To the best of our knowledge, this is the first comprehensive systematic review and meta-analysis of RCTs assessing the effects of different administration and dosage of DEX on EA in children using TSA and GRADE tools. This meta-analysis’s main finding can be summarized as follows: (I) DEX could decrease the EA incidence and severe EA incidence after general anesthesia in children with the firm and moderate-to high-quality evidence evaluated by TSA and GRADE. (II) DEX was superior to midazolam for preventing EA in children with the firm and high-quality evidence. (III) Subgroup analyses revealed that, except for oral administration, DEX reduced EA incidence regardless of administration routes, timing, patterns, and doses. However, the firm and high-grade evidence were found only in the perineural route, premedication, continuous dosage, and high dose subgroups. (IV) DEX reduced the incidence of PONV compared to placebo, with firm evidence by TSA and high quality of GRADE. (V) Evidence for DEX’s influence on emergence time, time in PACU, rescue analgesia, hypotension, and bradycardia is thus far insufficient to draw any valid conclusion.
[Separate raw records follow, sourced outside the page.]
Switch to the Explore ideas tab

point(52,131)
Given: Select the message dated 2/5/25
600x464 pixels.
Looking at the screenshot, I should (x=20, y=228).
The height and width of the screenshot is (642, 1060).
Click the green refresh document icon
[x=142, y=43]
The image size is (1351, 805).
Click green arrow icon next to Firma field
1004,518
The high incidence and extensive harm of EA in children have brought many troubles to clinical practice. Various drugs have been investigated to prevent EA in pediatric patients (2). Earlier network meta-analyses (85,86) suggested that DEX may be the most effective drug to prevent EA in children. At present, the exact mechanism by which DEX reduces the incidence of EA is still poorly understood. Several unique pharmacological properties of DEX may account for this effect. First, unlike other sedatives, DEX does not interfere with physiologic sleep patterns and lacks significant anticholinergic effects (6). Second, DEX has proven to have opioid-sparing properties, and pain is one of the most important risk factors for EA in children (1). Third, recent studies revealed that DEX might have anti-inflammatory, organ-protective, and neuroprotective effects, which may play a key role in preventing EA (1,87,88).
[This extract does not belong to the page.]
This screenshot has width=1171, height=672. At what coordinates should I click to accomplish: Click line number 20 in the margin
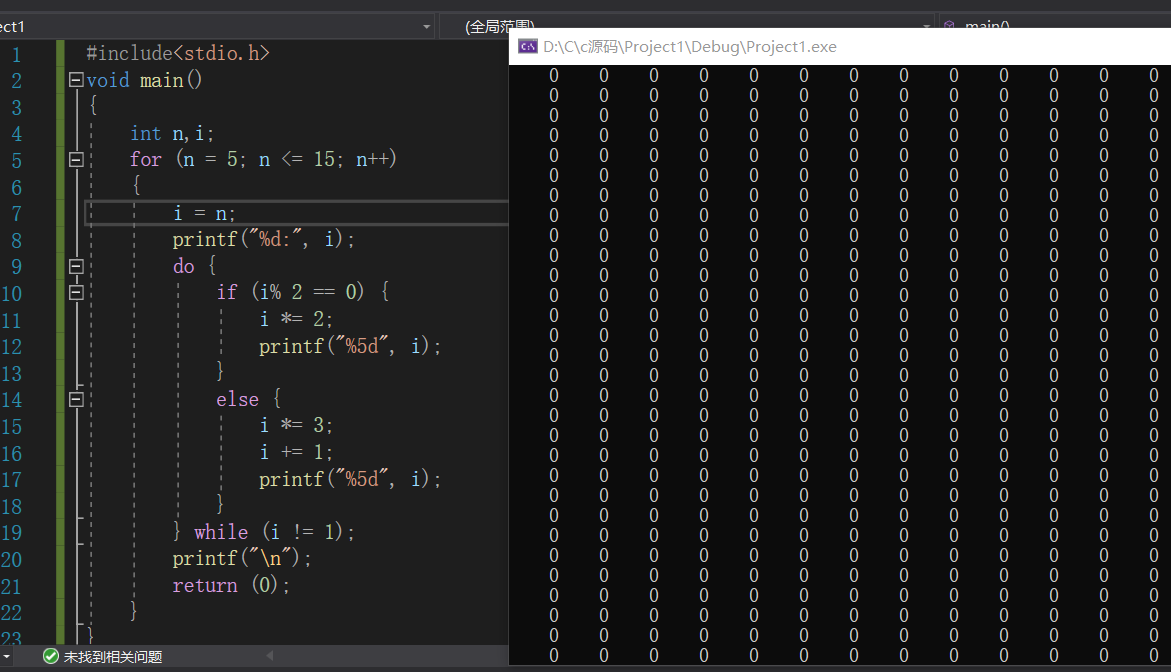(12, 559)
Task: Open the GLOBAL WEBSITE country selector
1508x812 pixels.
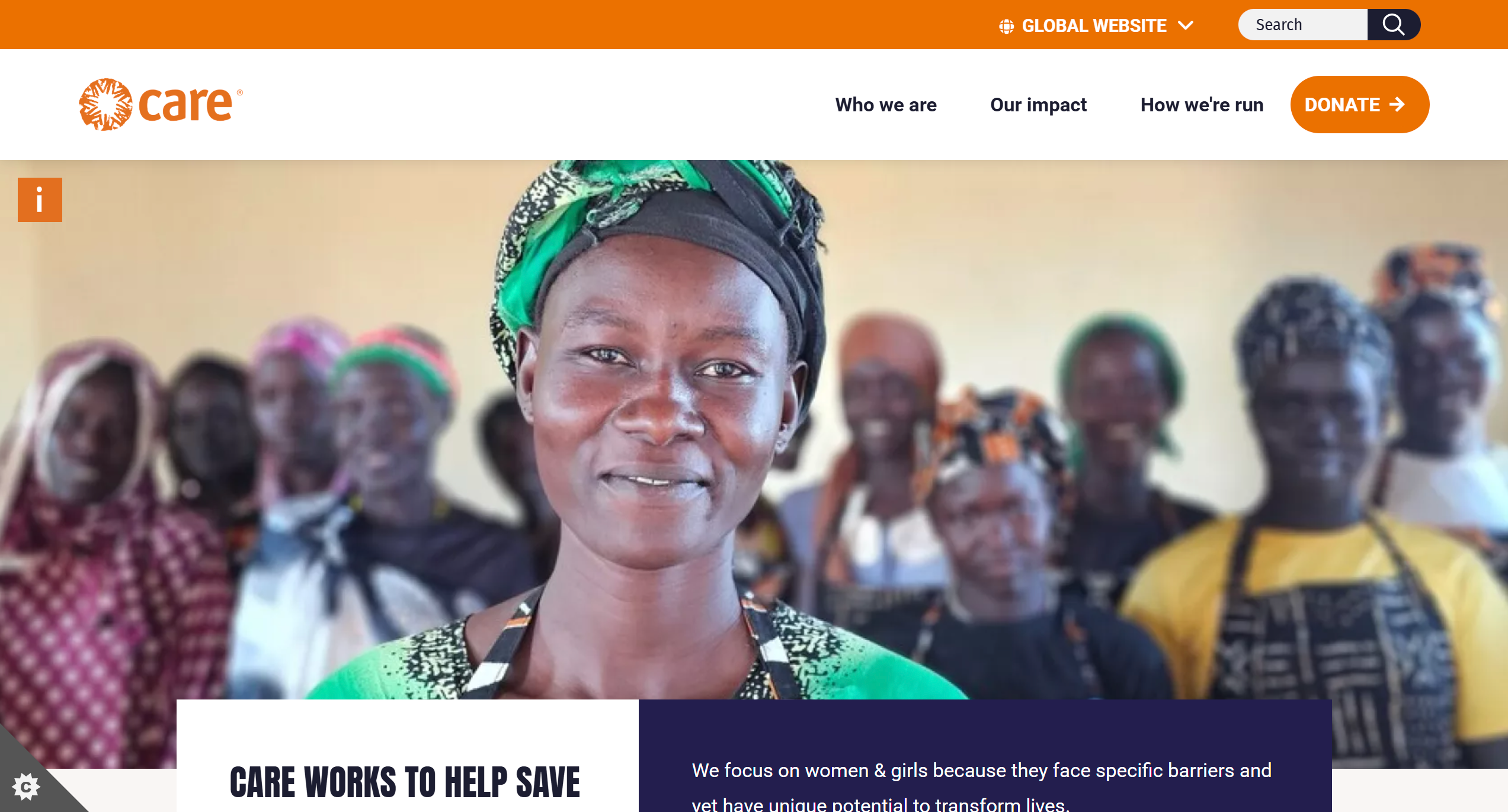Action: coord(1096,25)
The preventive effect of DEX on EA in children has been documented in several meta-analyses (7-13). Although four relevant meta-analyses (7-10) published during 2014–2015 seemed to confirm the superiority of DEX on EA in children, the limited number of included studies reduced the reliability of outcomes. In 2020, three meta-analyses were conducted to study the effect of DEX on EA in children. Tang et al. (11) included 24 trials and reported that DEX has positive effects on preventing EA in children undergoing general anesthesia with sevoflurane. Yang et al. (12) included 33 studies and revealed using DEX was associated with a reduced incidence of EA in children. Recently, Rao et al. (13) conducted a meta-analysis with 63 trials, which showed the effectiveness of DEX in preventing EA in children. However, including non-randomized case-control and high heterogeneity studies decreased the reliability of the conclusion.
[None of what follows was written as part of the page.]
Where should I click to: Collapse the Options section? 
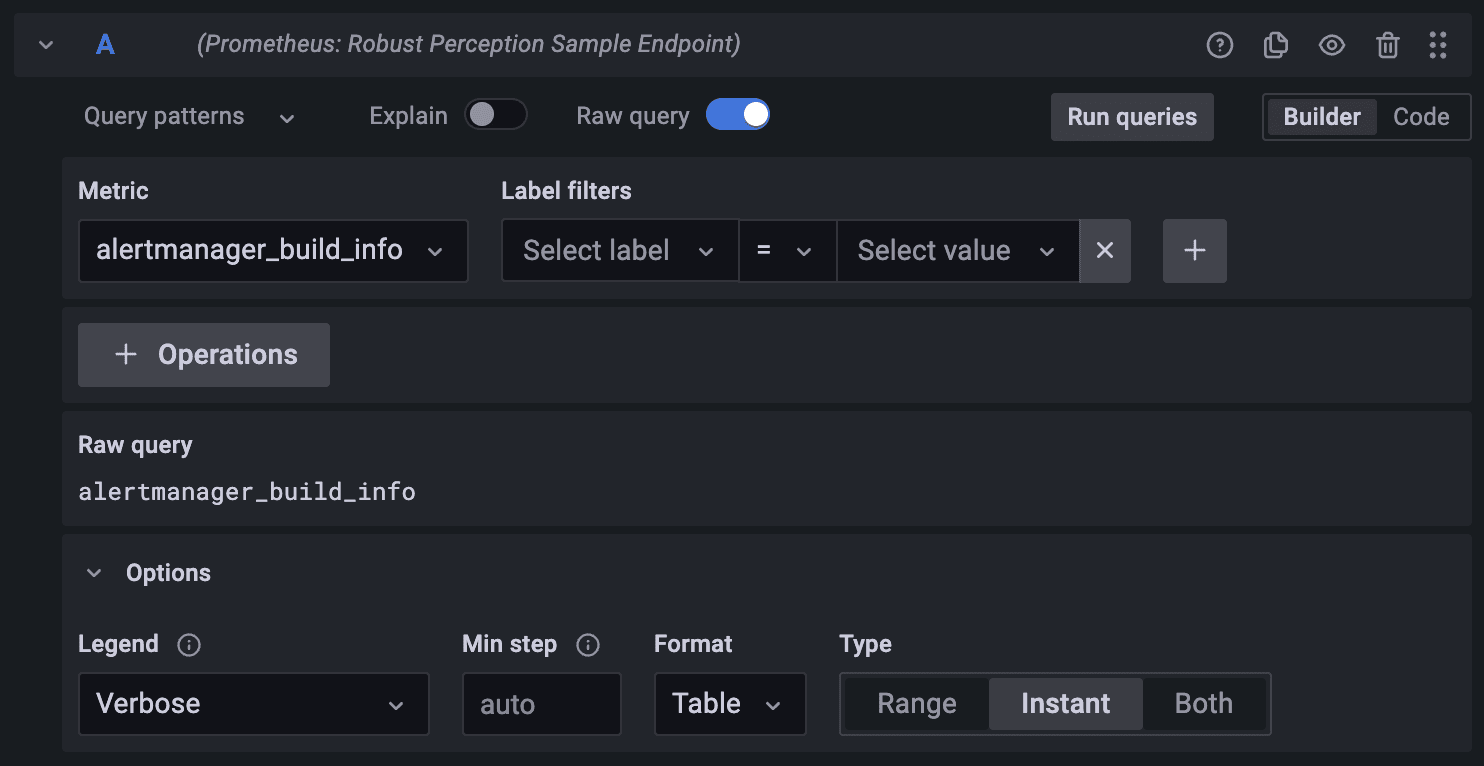[x=94, y=572]
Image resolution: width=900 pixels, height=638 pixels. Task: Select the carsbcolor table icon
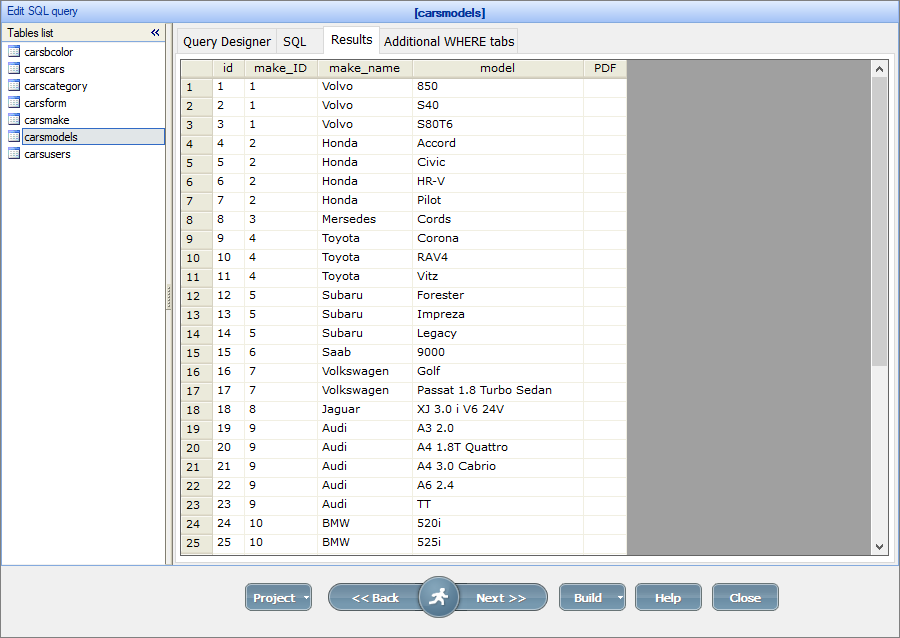tap(13, 51)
None of these meta-analyses evaluated the evidence quality using either TSA or GRADE tools, which conclusions would be unreliable. Compared with the earlier meta-analyses, we added the latest evidence from 67 RCTs and confirmed the beneficial effects of DEX on EA in pediatric patients. Notably, we found that DEX significantly reduced severe EA incidence in children, which is more harmful and requires added drug therapy. Also, in our study, TSA showed firm evidence, and the quality of evidence was graded as moderate to high. Therefore, the evidence from our meta-analysis suffices to support that DEX should be considered for children to prevent EA and severe EA.
Our meta-analysis suggested that DEX was superior to midazolam for preventing EA in children, in line with the findings of Lang et al. (89) and Rao et al. (13). TSA and GRADE results revealed that the level of evidence about the DEX’s superiority over midazolam in reducing EA incidence was sufficient. However, compared with fentanyl, propofol, ketamine, or ketofol, DEX did not significantly reduce the EA incidence. TSA results showed that Z-curves did not cross any of the boundaries, and further evidence with a large sample size is needed.
The European Society of Anaesthesiology suggested that DEX should be used intravenously, intranasally, or epidurally to reduce the risk of EA in children (90). However, no suggestions were given for the best administration, timing, patterns, or dosages of DEX in EA prevention. Therefore, we performed the pre-specified subgroup analyses with different administration routes, timing, patterns, and DEX dosages.
Subgroup analysis revealed that DEX significantly reduced EA incidence when administered intravenously, intranasally, and perineurally. However, no significant difference was found when DEX was administered orally, with only two trials included (20,60). Zhang et al. (7) and Zhu et al. (10) reported that intravenous or intranasal DEX could decrease EA incidence in children undergoing general anesthesia. Our meta-analysis confirmed the beneficial effects of DEX by including a larger number of studies. Interestingly, perineural DEX improved EA incidence with high-quality and firm evidence. DEX was found to supply analgesic effects through supraspinal, ganglionic, spinal, and peripheral actions when it is perineurally administered (91), reducing EA incidence. Andersen et al. (92) reported that perineural DEX could double the nerve block duration better than intravenous administration.
A recent meta-analysis (93) showed that caudal DEX could prolong postoperative analgesia with less pain and decrease intraoperative end-tidal sevoflurane concentration. Collectively, combining this study with earlier research, one can state with great confidence that perineural DEX can effectively reduce EA incidence in children. However, the best dose and side effects of perineural DEX cannot be set up due to insufficient detailed data, and the effects of other routes of DEX administration on EA in children also need to be further studied.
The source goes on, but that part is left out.